User:Anomie/Sourcing

From Wikipedia, the free encyclopedia

This essay is a collection of views relating to WP:V, WP:OR, WP:RS, and related policies and guidelines, and how they are misapplied or misinterpreted in practice. Everything here is the opinion of the author; if you agree or disagree, please discuss it on the talk page. Who knows, you may just change my mind.

Notability[edit]

WP:N is sometimes misapplied, despite the explicit statement in the policy itself that "These guidelines pertain to the suitability of article topics but do not directly limit the content of articles." Within the article, the criteria are whether the statement is verifiable and whether the statement is relevant. Part of the confusion here is likely due to two factors: "notable" is used where "relevant" is meant, and "relevant" in the context of Wikipedia articles is not and should not be explicitly defined.

Primary sources[edit]

Some editors take a position that amounts to "Primary sources should be forbidden!", and demand secondary sources be used for everything. This is not supported by Wikipedia's policies; secondary sources are preferred, but primary sources are perfectly acceptable in certain contexts.

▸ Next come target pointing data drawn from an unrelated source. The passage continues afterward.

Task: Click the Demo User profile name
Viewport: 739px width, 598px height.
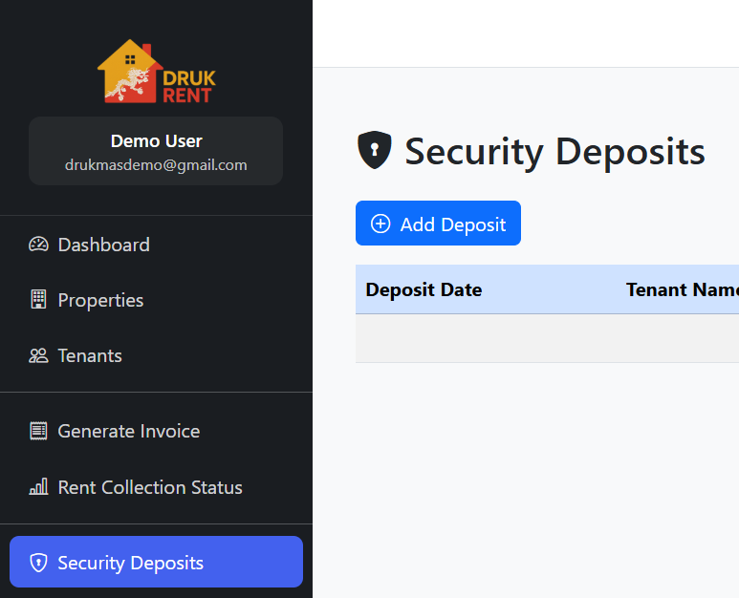Action: pyautogui.click(x=156, y=141)
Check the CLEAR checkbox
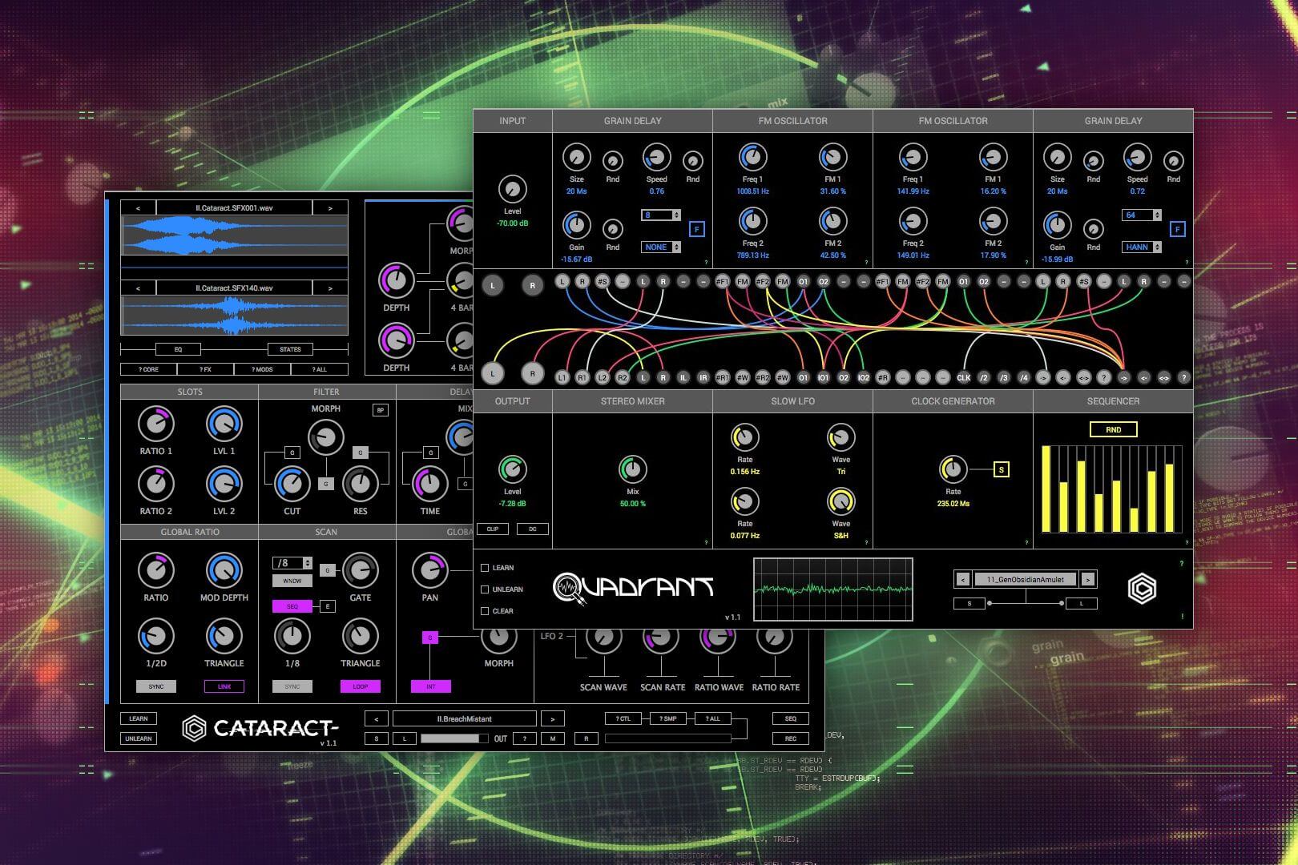Screen dimensions: 1298x865 tap(485, 611)
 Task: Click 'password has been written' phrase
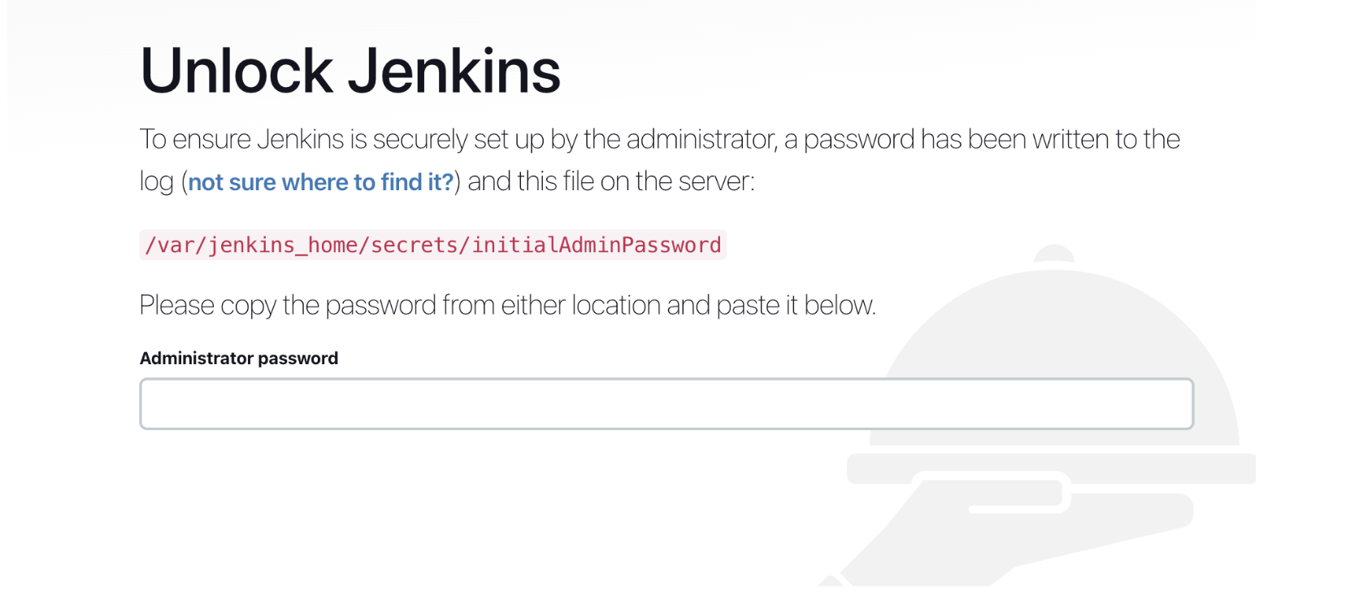[x=935, y=140]
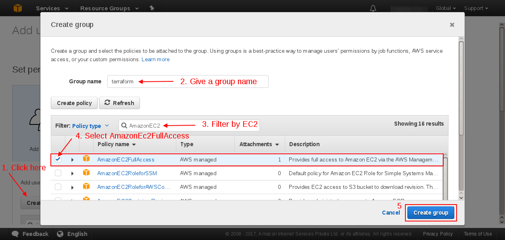505x240 pixels.
Task: Close the Create group dialog with X
Action: [x=452, y=25]
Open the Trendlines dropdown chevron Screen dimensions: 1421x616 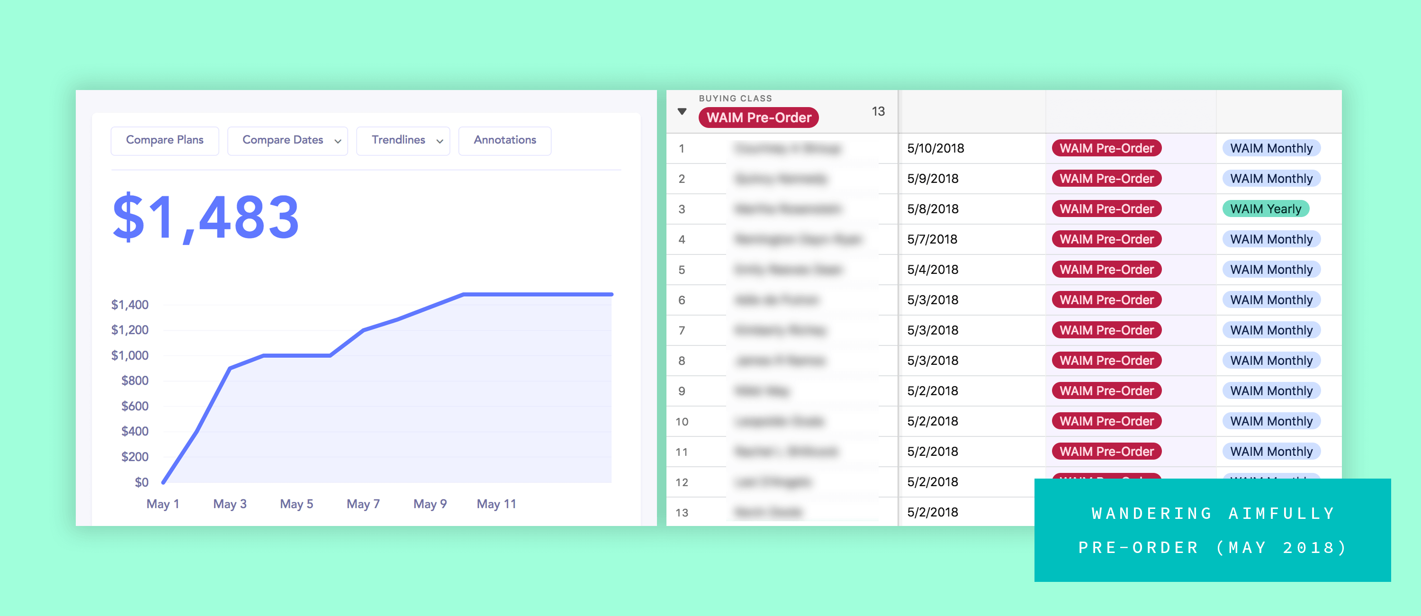coord(440,141)
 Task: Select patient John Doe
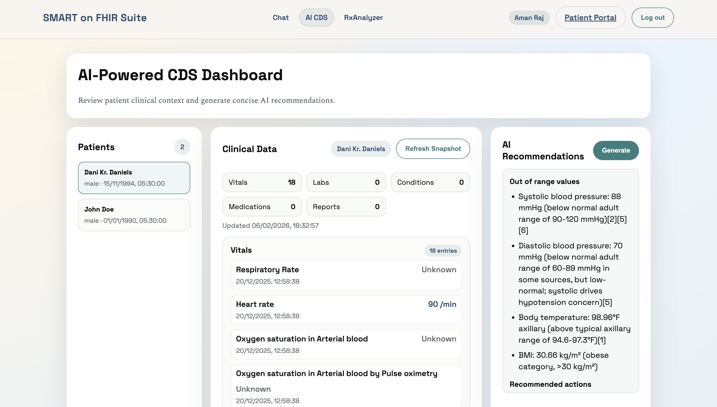(x=134, y=215)
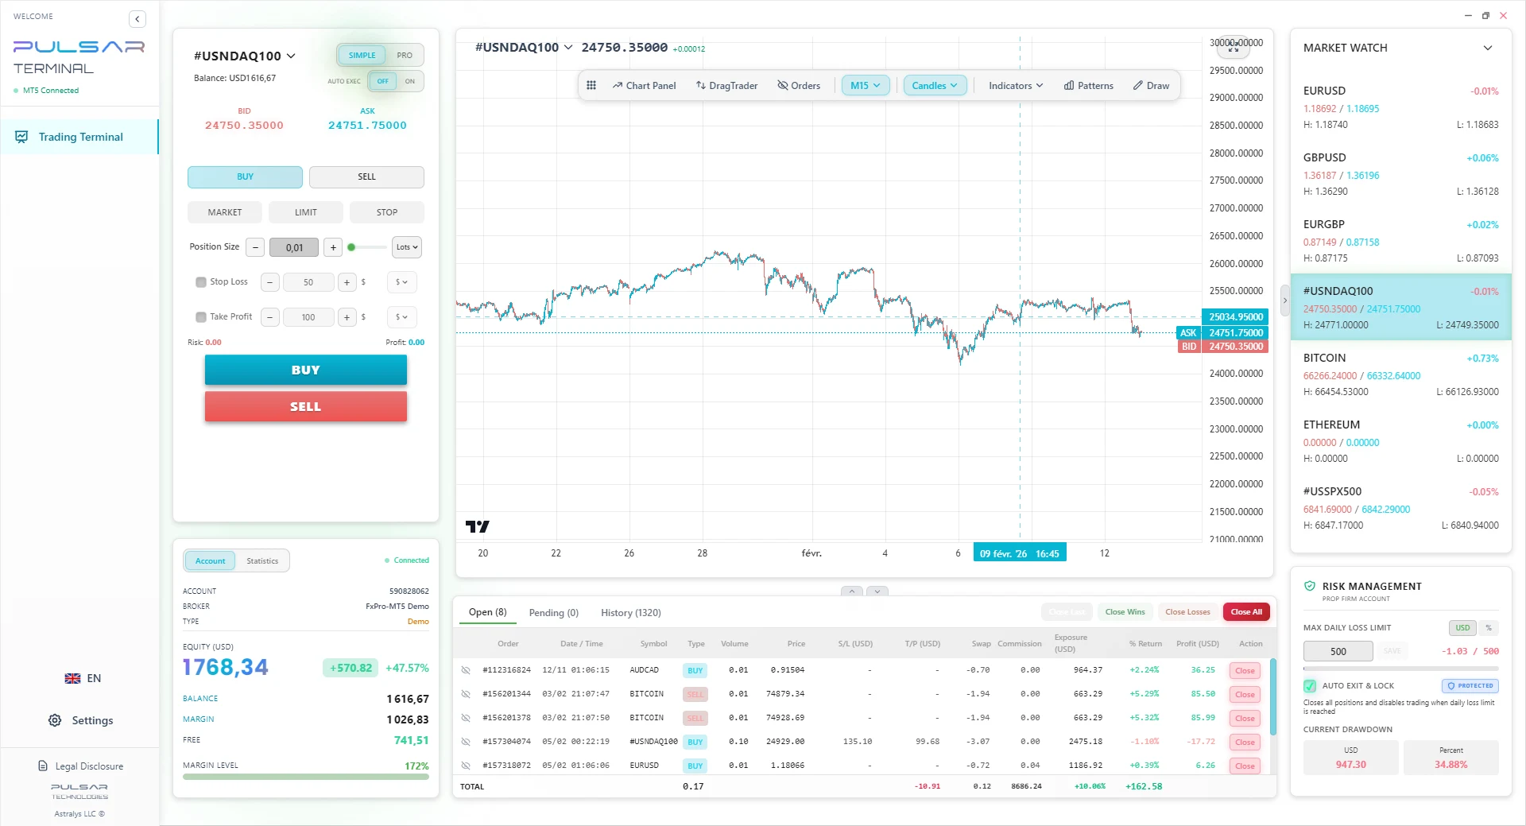The width and height of the screenshot is (1526, 826).
Task: Open the M15 timeframe dropdown
Action: click(866, 86)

The main concern with primary sources is that they will often not contain the sort of analysis that should form the bulk of a Wikipedia article, and trying to use them for this purpose is likely to lead to original synthesis. However, unoriginal synthesis is perfectly acceptable, and primary sources can sometimes be used for this purpose. Another major concern is that primary sources alone cannot establish the notability of a topic, but rather than forbid primary sources this simply requires secondary sources.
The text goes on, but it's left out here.